Dual vocalists Alicia Gaines and Nadia Garofalo take turns filling the record with lyrics that support this feeling of dread and hopelessness, but the duo also pair it with perseverance through the pain. On centerpiece and highlight “Told You So”, the tandem present a darkness and light alternation: “My insides are out to get me / inside out / I feel like I have 11 eyes / with nothing to see.” But then they add: “I’ll wake up tomorrow / I’ll wake up alright,” and even if there’s a bit of saltiness there it still casts some bright light on a record full of gloom. Even the light-hearted intro to “Shadowcasting” gives way to some kind of fear with its “lost and never found” repetition and later demands to “paper the windows / and lock the doors.”

On their debut record, 2018’s Odd Talk, the band kept things in the post-punk lane with straightforward rockers packed with hooks, but two years on they’re now pushing things to some unpredictable territory. A lot of what makes Just Look At That Sky work is Ganser’s decision to draw from the outliers of the various genres and meet them in the middle.
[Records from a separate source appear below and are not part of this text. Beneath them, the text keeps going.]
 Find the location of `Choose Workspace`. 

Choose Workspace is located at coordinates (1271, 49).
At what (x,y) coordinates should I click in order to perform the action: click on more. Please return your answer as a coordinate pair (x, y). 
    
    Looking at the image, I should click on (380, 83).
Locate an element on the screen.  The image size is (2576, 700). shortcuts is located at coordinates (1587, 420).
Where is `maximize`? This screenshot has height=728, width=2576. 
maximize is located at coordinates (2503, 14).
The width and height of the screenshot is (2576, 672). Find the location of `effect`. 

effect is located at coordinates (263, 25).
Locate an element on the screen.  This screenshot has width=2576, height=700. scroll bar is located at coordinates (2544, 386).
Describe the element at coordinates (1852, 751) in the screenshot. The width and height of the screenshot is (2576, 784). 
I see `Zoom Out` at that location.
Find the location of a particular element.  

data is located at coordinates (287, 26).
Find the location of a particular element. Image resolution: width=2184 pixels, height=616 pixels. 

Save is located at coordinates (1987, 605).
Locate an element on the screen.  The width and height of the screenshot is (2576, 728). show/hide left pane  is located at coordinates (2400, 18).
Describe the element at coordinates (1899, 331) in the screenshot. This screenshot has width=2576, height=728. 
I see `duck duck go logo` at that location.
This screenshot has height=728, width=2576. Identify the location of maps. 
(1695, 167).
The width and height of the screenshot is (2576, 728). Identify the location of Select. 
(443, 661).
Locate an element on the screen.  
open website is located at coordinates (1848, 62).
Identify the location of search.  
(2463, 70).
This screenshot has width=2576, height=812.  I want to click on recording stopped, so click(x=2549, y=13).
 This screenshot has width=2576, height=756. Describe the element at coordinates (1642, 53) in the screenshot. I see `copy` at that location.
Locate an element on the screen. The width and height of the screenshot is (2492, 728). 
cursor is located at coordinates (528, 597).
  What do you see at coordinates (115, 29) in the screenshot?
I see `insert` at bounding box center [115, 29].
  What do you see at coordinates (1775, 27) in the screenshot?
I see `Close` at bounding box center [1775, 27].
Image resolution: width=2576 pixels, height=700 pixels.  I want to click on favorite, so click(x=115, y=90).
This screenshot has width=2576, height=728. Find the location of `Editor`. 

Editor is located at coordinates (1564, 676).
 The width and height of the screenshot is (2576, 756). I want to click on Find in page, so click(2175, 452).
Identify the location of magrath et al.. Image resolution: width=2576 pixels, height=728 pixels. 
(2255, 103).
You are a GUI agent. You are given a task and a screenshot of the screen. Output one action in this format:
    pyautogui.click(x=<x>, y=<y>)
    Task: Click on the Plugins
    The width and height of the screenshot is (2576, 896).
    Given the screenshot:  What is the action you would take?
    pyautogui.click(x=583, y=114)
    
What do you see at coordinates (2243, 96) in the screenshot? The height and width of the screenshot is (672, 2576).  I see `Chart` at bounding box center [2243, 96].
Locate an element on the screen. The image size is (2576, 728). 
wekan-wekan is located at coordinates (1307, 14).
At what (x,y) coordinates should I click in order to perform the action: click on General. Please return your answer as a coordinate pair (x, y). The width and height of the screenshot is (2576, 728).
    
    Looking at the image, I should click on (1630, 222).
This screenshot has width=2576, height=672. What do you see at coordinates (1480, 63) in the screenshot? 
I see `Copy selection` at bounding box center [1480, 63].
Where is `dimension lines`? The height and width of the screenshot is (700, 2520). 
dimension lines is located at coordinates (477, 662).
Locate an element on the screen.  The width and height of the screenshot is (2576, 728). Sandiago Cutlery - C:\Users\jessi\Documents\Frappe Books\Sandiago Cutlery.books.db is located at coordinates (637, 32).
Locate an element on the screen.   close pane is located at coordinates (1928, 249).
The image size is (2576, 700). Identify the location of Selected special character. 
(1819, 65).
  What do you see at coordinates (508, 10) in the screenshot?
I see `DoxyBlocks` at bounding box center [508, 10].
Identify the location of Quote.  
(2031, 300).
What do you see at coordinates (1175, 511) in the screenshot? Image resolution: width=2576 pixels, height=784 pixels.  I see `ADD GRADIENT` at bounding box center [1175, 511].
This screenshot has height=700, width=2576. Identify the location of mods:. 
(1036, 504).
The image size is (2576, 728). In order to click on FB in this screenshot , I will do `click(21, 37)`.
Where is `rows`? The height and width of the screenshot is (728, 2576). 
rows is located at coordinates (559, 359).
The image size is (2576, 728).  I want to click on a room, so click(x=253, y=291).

While noise rock and post-punk do often coalesce beautifully, here they are purposefully building to that first meeting, like on the opener “Lucky” where the jagged guitars by Charlie Landsman push anything Garofalo sings to the brink. It’s a wonderful marriage of styles, and it elevates the album to great heights.

With all of this going on though, it seems odd to include a random instrumental track like “[NO YES]” right before closing out the album; it’s an unnecessary four minutes injected into an (up to this point) tightly-paced record. It doesn’t hurt the quality and is easily skipped, but its inclusion and more importantly its placement is slightly perplexing. The track doesn’t even segue into album closer “Bags for Life” all that eloquently, it just fizzles out before the rhythmic drumming of Brian Cundiff kicks it out of our memory. “Bags for Life” doesn’t really need a build-up though, it’s clearly Ganser’s most intuitive track to date, adding trumpet and trombone to the mix to give everything a fuller feeling.

Despite that minor hiccup, the second set from Ganser is enjoyable from start to finish. It avoids sounding too similar to their debut, but retains the likeable elements of that record with added gusto. They’ve come a long way from early singles like “Audrey” and “Pyrrhic Victory”, and now sound more in line with each other here as they move beyond that ‘new band’ status and settle into comfortability.